Ich war sehr müde, Sardar-ji. Ich fiel förmlich in meine Schritte, auf dem Weg zu meinem Gold. Daß ich beim Gehen fast vornüberkippte, hielt mich in Bewegung, doch mit jedem erschöpften In-die-Knie-Sacken wuchs meine Angst. Ich war jetzt ganz in der Nähe des Goldes, erkannte jede Kreuzung wieder, die Umrisse bestimmter Gebäude, schattiger Bäume. Der Mond war nicht zu sehen, trotzdem war die Nacht hell, und auf dem unbebauten, offenen Gelände machte ich deutlich das schwarze Band der Straße aus und das Weiß eines Meilensteins. Das Gold war fort, gestohlen, meine Brust wie ausgehöhlt. Ich war mir sicher: Es war fort, war aus meinem Leben verschwunden. Ich konnte eigentlich auch gleich aufgeben. Und es würde so leicht sein, ein Fleckchen Gras neben der Straße zu finden, mich niedersinken zu lassen und zu schlafen. Schluß damit. Geh weiter, Ganesh Gaitonde. Du hast heute jede Partie gewonnen. Gewinn auch dieses Spiel. Du weißt genau, wo du bist.

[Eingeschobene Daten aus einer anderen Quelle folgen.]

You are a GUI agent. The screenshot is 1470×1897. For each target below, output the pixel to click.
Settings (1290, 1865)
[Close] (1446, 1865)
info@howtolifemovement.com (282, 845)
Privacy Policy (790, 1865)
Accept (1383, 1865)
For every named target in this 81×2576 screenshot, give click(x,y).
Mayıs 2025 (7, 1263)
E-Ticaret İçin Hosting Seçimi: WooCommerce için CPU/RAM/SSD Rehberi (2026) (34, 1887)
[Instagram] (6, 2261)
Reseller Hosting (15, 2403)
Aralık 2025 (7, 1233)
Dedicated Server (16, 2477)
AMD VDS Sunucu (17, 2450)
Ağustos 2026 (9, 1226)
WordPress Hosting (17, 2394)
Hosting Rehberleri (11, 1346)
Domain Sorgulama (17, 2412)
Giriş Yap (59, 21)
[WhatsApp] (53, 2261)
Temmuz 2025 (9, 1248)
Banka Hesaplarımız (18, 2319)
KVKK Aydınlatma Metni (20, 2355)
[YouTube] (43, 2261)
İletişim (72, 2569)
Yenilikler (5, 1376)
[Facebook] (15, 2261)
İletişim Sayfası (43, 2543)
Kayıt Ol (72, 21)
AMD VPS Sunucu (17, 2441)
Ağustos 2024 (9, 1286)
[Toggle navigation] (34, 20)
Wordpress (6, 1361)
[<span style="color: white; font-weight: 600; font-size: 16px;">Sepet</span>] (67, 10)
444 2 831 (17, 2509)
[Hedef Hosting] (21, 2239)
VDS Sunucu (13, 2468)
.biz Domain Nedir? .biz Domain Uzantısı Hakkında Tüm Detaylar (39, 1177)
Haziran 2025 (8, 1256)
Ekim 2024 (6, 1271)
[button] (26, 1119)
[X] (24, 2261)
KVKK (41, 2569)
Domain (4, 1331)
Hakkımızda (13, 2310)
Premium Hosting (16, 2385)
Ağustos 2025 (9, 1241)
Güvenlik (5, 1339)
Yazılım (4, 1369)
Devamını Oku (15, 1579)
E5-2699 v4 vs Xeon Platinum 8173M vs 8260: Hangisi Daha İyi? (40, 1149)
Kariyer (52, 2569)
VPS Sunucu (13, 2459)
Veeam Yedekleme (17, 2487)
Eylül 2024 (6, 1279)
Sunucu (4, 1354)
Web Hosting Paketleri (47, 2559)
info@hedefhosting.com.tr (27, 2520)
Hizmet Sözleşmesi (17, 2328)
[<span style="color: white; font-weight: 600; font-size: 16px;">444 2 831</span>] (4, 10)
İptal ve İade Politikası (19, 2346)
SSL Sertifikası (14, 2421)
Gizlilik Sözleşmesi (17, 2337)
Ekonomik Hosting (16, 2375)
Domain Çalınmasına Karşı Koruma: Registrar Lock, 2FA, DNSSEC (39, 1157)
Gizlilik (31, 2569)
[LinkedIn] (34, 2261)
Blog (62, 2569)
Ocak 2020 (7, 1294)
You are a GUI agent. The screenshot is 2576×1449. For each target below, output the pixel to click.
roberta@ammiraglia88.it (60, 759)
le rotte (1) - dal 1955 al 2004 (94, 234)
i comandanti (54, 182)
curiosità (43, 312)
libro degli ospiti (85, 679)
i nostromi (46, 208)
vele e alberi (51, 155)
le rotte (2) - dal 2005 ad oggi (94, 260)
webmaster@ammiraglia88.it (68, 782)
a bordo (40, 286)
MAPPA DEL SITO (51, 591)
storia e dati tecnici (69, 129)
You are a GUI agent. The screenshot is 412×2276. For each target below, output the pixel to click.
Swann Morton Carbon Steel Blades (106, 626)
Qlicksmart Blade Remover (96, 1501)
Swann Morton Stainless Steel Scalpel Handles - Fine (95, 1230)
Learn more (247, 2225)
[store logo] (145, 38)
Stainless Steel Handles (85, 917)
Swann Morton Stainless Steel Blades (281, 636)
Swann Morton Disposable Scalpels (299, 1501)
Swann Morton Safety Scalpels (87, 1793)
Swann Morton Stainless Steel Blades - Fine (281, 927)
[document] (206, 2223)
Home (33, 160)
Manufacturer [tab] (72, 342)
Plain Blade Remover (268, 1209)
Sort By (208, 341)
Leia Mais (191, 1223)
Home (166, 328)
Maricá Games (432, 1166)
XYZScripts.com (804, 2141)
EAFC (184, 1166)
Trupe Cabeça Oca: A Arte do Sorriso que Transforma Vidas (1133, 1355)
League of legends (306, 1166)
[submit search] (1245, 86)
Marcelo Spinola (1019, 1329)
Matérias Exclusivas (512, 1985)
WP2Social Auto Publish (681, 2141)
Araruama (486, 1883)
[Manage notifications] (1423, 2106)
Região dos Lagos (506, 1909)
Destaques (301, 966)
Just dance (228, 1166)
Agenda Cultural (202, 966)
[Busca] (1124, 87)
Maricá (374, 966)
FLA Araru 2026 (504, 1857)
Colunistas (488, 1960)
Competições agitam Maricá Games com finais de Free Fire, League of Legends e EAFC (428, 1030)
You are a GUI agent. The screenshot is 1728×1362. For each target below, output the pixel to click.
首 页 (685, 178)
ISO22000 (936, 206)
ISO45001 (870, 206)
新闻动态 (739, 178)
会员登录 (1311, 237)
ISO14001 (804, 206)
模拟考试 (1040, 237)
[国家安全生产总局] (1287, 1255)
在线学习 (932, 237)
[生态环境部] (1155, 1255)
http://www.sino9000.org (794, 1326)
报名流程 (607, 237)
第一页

Den richtigen Abschnitt des Stacheldrahtzauns zu finden war kein Problem. Ich zählte die Pfosten, sah mich um und rollte dann unter dem Zaun hindurch. Zwischen den Bäumen herrschte unheilvolle Schwärze, und ich verlor die Orientierung. Eine Hand ausgestreckt, schob ich mich raschelnd vorwärts, war mir der Entfernungen nicht mehr sicher, doch ich fühlte und tastete und wandte mich im richtigen Moment nach rechts. Noch ein Schritt, und da war der Baum. Ich fuhr mit der Hand den Stamm hinab, der Boden darunter war flach. Ich ging um den Stamm herum, tastete mit beiden Händen. Nach zwei Umrundungen, vielleicht auch drei, lehnte ich mich mit der Schulter gegen den Baum und stieß einen langen Klagelaut aus. Ganesh Gaitonde, Ganesh Gaitonde. Ich krabbelte zum nächsten Baum, hielt inne, als ich den Stamm mit dem Kopf streifte. Rundherum, rundherum. Und dann um den nächsten. Mein Jammern hatte sich zu einem hohen Kreischen gesteigert, im Dunkeln unter dem Blätterdach. Plötzlich hielt ich inne, meine Hände lagen auf einer Wölbung. Ich tastete sie sanft ab, fühlte dann nach dem Baumstamm, hinauf und wieder hinunter. Ich stöhnte auf und krallte die Finger in den Buckel. Ich begann wie wild zu wühlen, freute mich über die Schmerzen in meinen Händen. Zuerst kam der Stoff zum Vorschein, dann die himmlische, vertraute Form eines Quaders. Ich erschauderte, faßte nach, es war alles da. Alles, unversehrt und mein. Die Unterarme in der Erde, ließ ich den Kopf sinken, sog den Geruch des Grases, meiner Achseln, meines Körpers ein und wußte, die Welt gehört mir. Während es zu dämmern begann, legte ich mich um den kleinen Hügel und schlief mit dem Revolver unter der Brust ein.